# reactancia capacitiva



## pumukiman89 (Feb 13, 2007)

ola buena eske mi profesosr me a mandao un ejercicio y no tengo ni idea de como se ace os lo pongo a ver si me podeis ayudar cual sera la reactancia apacitiva de un condensador cuya capacidad tiene un valor de 470KpFa 50Hz y a 2500Hz?

bueno mirar sis abeis como se ace  y ayudarme muchas gracias     [/img]


----------



## JV (Feb 13, 2007)

Hola pumukiman89, quiero pensar que si te dieron ese ejercicio es porque te enseñaron la formula de reactancia capacitiva que es 1 sobre (omega x capacidad), de la misma forma supongo que la relacion entre omega y la frecuencia te la tienen que haber dado, omega igual a 2 x pi x f.

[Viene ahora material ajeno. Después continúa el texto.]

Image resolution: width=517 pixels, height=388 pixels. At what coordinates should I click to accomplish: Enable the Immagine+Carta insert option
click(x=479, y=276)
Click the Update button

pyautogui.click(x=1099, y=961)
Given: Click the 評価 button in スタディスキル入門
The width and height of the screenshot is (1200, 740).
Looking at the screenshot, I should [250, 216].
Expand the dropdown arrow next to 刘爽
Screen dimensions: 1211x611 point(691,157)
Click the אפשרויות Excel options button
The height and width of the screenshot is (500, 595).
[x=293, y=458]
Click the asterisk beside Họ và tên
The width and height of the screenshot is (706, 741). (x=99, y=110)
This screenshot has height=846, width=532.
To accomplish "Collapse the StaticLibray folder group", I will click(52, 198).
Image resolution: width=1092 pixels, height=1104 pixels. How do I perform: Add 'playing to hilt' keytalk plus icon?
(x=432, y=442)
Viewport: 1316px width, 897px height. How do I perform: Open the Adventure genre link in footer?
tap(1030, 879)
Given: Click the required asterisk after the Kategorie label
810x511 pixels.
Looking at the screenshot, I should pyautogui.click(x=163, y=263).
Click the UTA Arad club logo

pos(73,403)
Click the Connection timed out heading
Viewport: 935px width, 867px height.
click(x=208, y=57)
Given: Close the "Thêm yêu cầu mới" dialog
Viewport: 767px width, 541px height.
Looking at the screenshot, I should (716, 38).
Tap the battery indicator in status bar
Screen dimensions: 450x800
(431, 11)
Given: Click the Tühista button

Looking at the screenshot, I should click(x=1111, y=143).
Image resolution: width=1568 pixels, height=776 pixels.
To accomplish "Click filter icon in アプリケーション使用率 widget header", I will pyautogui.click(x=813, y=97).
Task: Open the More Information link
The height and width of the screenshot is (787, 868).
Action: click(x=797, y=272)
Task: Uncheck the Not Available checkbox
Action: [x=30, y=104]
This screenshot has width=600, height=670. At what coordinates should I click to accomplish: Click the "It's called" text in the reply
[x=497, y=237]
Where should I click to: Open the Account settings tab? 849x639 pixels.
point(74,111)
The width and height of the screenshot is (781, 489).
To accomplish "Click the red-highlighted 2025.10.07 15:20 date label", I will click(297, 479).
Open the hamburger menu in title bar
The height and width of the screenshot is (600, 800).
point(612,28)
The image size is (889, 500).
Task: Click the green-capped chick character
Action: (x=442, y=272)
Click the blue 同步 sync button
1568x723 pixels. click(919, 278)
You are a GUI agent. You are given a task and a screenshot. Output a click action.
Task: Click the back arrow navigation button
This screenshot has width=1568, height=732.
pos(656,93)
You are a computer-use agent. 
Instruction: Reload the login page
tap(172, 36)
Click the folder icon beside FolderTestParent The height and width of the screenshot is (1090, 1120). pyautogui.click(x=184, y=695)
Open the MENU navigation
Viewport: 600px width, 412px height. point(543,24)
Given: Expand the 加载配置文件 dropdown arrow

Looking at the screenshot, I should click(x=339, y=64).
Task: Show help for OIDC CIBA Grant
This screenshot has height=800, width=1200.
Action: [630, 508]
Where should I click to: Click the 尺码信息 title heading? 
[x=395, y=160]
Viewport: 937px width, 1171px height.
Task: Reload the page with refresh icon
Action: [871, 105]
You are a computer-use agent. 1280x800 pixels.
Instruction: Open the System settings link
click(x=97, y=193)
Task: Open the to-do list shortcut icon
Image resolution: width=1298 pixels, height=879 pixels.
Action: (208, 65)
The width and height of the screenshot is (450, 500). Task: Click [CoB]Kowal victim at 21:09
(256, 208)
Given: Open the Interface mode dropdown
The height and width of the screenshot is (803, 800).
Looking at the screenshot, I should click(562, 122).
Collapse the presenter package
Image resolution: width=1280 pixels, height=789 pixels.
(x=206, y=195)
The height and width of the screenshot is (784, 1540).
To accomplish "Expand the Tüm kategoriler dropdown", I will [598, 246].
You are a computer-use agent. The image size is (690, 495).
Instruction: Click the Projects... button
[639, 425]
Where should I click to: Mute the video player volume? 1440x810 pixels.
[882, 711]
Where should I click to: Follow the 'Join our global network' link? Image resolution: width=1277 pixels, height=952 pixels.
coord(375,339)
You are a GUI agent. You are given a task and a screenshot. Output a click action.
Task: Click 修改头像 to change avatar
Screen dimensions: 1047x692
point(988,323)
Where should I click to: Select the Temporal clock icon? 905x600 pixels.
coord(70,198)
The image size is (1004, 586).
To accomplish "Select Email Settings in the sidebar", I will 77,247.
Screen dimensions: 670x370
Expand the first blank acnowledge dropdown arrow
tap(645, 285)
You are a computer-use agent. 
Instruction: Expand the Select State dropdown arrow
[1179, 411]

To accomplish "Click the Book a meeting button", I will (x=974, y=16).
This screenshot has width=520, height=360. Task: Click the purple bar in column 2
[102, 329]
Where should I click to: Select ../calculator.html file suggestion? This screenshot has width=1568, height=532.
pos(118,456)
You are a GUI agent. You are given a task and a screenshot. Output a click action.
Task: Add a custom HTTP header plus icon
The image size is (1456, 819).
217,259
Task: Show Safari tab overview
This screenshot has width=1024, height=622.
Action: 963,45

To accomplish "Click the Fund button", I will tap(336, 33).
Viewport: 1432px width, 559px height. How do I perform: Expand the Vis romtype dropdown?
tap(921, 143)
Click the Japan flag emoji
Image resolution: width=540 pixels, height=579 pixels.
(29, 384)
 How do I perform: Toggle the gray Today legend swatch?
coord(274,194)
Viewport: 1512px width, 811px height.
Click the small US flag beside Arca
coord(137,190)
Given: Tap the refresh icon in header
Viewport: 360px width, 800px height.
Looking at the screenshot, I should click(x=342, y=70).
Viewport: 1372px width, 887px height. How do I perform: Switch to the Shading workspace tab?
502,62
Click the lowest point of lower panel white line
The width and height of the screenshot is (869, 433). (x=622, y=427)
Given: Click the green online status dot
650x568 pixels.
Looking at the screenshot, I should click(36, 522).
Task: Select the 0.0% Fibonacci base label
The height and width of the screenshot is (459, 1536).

La capacidad esta mal escrita, por empezar el simbolo de faradio es F, no Fa y en segundo lugar no puede ser Kp, supongo que es picofaradios (pF).

Saludos...


----------



## tiopepe123 (Feb 13, 2007)

Xc= 1/  (2*pi*f)


----------



## pumukiman89 (Feb 13, 2007)

ya lo e allado mas o menos muchas gracias tiopepe123 eres el amo jajajaja

gracias a todos


----------